REQUIREMENT -> The answer must be an exact copy of the lines from the one containing "Image resolution: width=810" through the last line of the records, with no pictures.

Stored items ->
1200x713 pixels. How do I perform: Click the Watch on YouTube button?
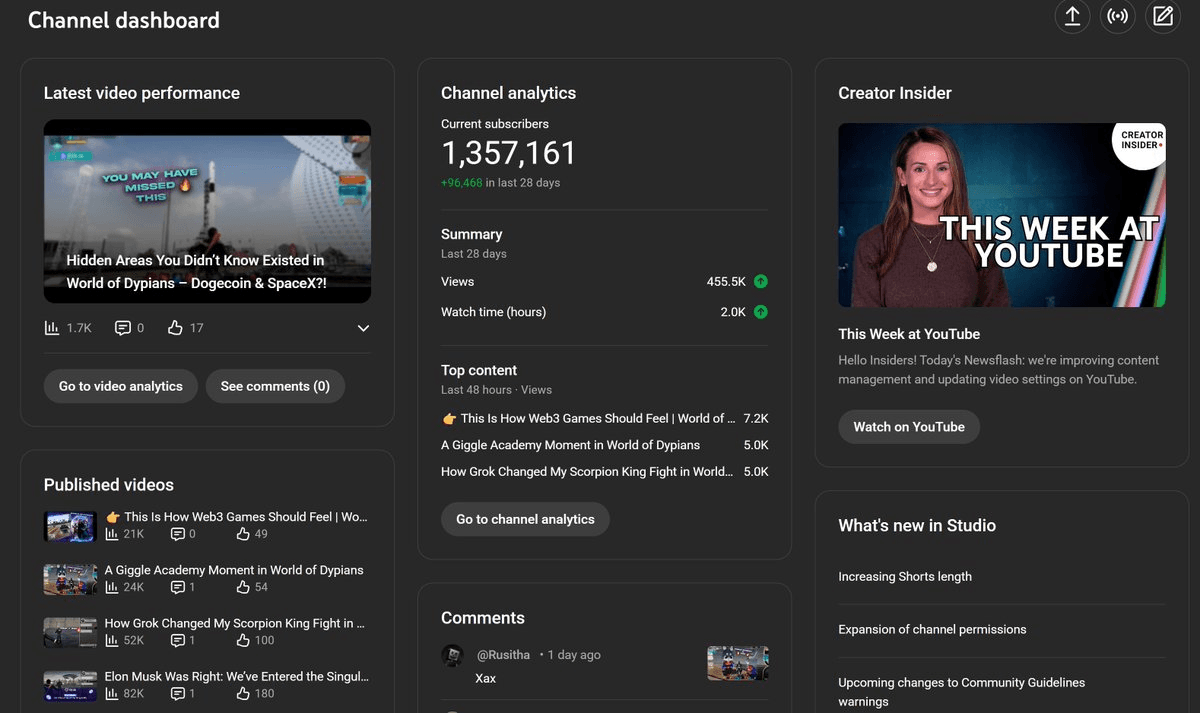tap(908, 427)
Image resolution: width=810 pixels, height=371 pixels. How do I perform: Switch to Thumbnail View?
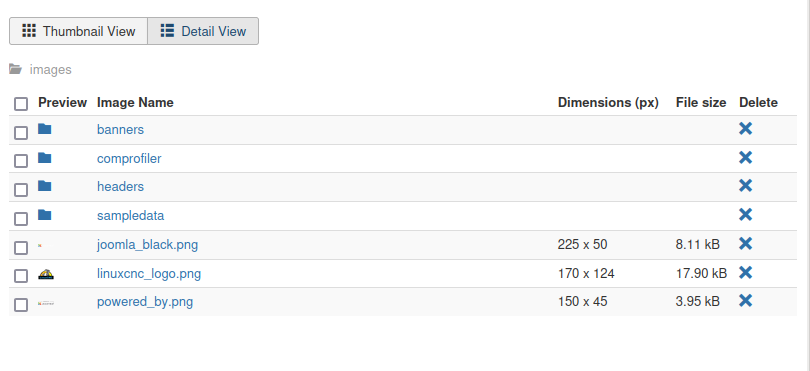[x=79, y=31]
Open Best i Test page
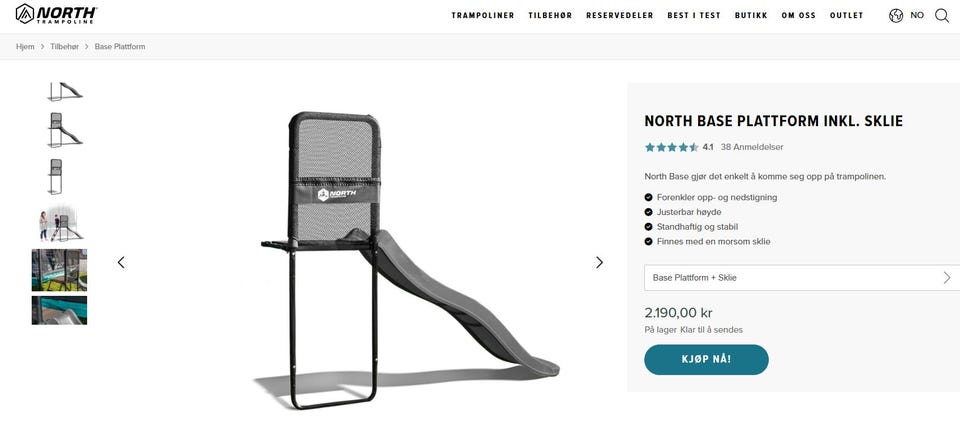 (x=694, y=15)
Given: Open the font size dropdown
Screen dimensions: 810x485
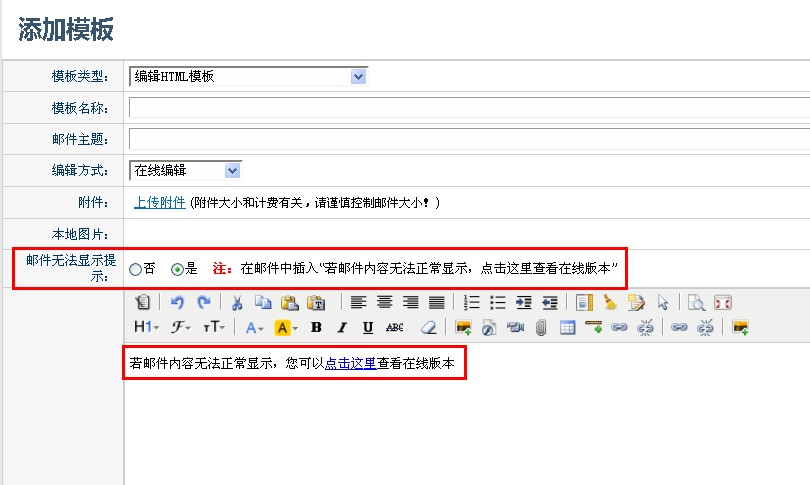Looking at the screenshot, I should (215, 327).
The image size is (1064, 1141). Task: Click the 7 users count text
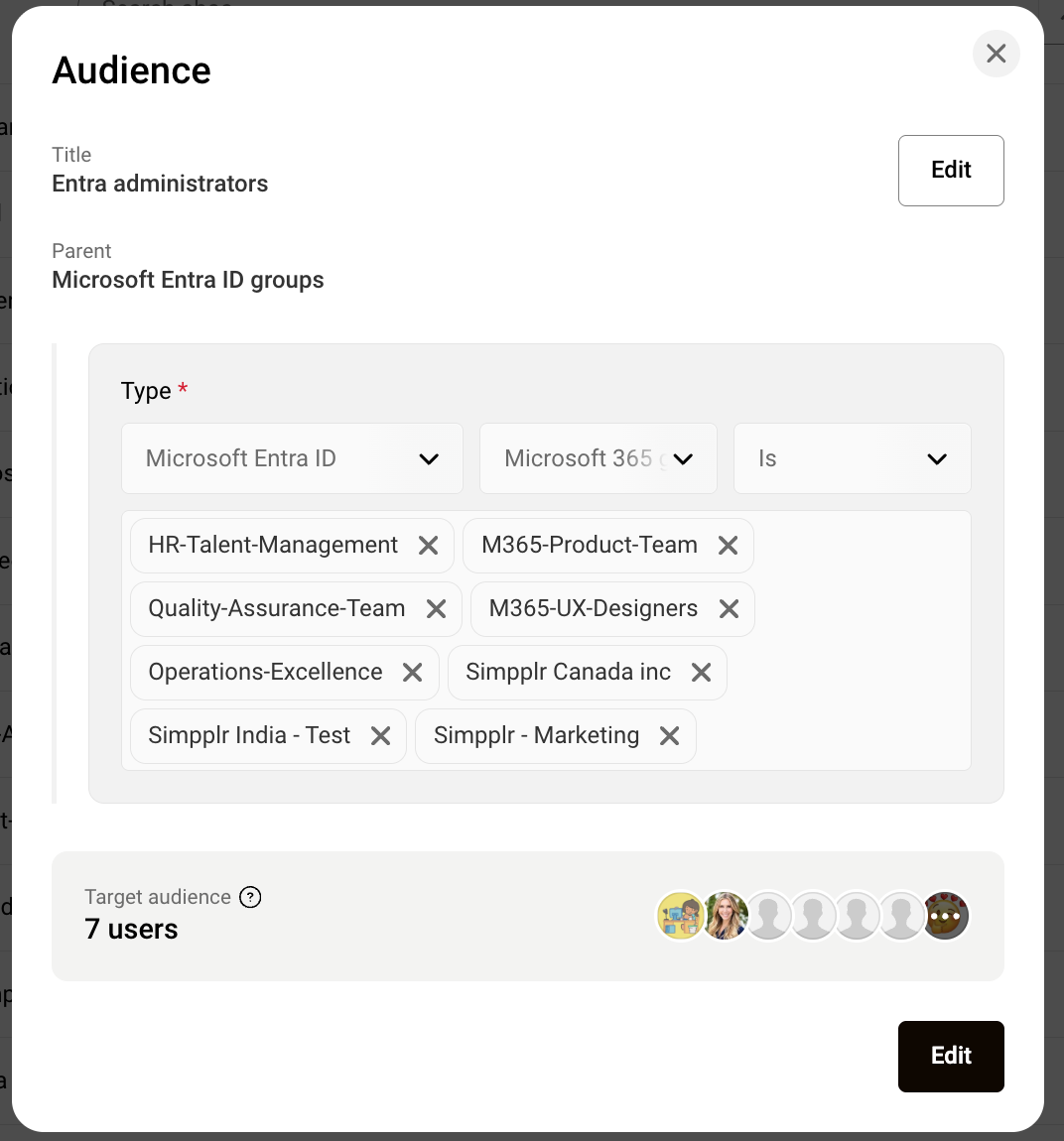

WRITTEN SOLUTION ->
Image resolution: width=810 pixels, height=371 pixels. How do I perform: Switch to Thumbnail View?
[x=79, y=31]
Open Best i Test page
 (x=694, y=15)
Given: Open the font size dropdown
Screen dimensions: 810x485
Looking at the screenshot, I should (215, 327).
The image size is (1064, 1141). Task: Click the 7 users count text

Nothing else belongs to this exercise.